American photographer (born 1940)

Betty Hahn (born 1940) is an American photographer known for working in alternative and early photographic processes. She completed both her BFA (1963) and MFA (1966) at Indiana University Bloomington. Initially, Hahn worked in other two-dimensional art mediums before focusing on photography in graduate school. She is well-recognized due to her experimentation with experimental photographic methods which incorporate different forms of media. By transcending traditional concepts of photography, Hahn challenges the viewer not only to assess the content of the image, but also to contemplate the photographic object itself.

==Biography==
Betty Hahn was born on October 11, 1940, in Chicago, Illinois where she also grew up. At the age of ten, Hahn was given her first camera by an aunt. Hahn later on went to graduate from Scecina Memorial Catholic High School. Soon after, she enrolled at Indiana University with a full scholarship where she furthered her studies in Fine Arts, receiving both her BFA (1963) and her MFA (1966). Throughout her undergraduate years, she concentrated in drawing and painting; however, as she entered graduate study, she worked in photography. During this important developmental period, Hahn studied under one of the most well-known photography teachers of the time, Henry Holmes Smith, who encouraged Hahn's work in alternative processes.

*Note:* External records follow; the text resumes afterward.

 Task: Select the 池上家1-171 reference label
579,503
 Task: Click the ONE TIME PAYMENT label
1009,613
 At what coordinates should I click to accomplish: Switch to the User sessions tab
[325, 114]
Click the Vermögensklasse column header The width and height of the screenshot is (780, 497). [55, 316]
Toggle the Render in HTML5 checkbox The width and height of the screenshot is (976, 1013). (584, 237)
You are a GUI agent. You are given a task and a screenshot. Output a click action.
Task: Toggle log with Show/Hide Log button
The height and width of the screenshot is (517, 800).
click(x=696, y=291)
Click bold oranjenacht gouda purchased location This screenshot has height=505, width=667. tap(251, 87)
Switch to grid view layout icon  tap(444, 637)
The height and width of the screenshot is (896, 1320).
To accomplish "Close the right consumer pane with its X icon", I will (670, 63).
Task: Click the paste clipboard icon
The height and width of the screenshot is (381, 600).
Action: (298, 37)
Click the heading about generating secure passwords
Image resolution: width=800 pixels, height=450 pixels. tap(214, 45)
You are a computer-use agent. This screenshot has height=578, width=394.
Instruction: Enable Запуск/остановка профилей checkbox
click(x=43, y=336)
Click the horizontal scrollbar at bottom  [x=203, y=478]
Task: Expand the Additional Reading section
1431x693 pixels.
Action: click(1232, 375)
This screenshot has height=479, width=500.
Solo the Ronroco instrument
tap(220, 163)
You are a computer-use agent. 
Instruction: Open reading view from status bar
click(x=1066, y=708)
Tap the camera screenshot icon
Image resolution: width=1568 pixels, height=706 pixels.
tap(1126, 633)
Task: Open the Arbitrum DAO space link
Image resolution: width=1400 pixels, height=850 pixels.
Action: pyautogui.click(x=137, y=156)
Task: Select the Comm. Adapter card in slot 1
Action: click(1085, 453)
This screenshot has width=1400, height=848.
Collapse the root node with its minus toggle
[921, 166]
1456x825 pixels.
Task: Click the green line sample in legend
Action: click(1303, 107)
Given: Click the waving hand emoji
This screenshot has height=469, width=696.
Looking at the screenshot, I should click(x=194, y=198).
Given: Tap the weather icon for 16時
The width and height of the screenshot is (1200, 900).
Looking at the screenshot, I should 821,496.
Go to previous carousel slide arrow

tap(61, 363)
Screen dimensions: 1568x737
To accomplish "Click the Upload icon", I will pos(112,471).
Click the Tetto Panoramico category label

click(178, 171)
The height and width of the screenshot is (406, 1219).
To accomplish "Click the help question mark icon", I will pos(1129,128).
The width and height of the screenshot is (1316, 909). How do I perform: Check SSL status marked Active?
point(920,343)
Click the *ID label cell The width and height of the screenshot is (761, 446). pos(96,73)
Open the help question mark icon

Once she graduated, Hahn moved to Rochester where she taught at the Rochester Institute of Technology until 1975. Hahn then relocated to Albuquerque where she was professor at University of New Mexico until her retirement in 1997.

==Work==
Hahn is best known for her explorations of alternative processes in photography, using both older methods of darkroom developing such as gum-bichromate and cyanotypes, with other art mediums, including hand-painting and even embroidery. She is noted as one of the first photographers to successfully integrate such a variety of art mediums.

Hahn encourages the viewer to think more deeply through not only the use of different physical processes in her artwork, but also through the multiplicity of meanings in her photographs. In most of her work, Hahn integrates humor and irony as she explores the meanings generated by formal combinations. Some of her prints include the sprocket holes of the 35mm negative, which allude to its 35mm film origins: but by hand coloring with bright paints, she draws attention to the mixture of craft with industrial mediums.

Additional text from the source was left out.